■ Material supplied:

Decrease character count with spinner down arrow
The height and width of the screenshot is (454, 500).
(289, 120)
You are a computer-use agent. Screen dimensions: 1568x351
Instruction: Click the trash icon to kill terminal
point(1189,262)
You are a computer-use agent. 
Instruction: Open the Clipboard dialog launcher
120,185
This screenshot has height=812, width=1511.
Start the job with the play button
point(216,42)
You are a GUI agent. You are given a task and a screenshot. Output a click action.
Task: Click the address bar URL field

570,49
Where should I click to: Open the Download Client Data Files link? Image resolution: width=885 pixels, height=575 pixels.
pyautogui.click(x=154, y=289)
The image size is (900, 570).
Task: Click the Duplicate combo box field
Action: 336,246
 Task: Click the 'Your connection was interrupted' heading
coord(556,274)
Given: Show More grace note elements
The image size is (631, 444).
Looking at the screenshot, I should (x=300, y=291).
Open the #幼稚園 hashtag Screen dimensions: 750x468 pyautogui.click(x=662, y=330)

■ Exercise brief: Your answer must consist solely of the lines from the one containing "The image size is (631, 444)." through the last line of the entries, reproduced exactly.

■ Written solution:
The image size is (631, 444).
Looking at the screenshot, I should (x=300, y=291).
Open the #幼稚園 hashtag Screen dimensions: 750x468 pyautogui.click(x=662, y=330)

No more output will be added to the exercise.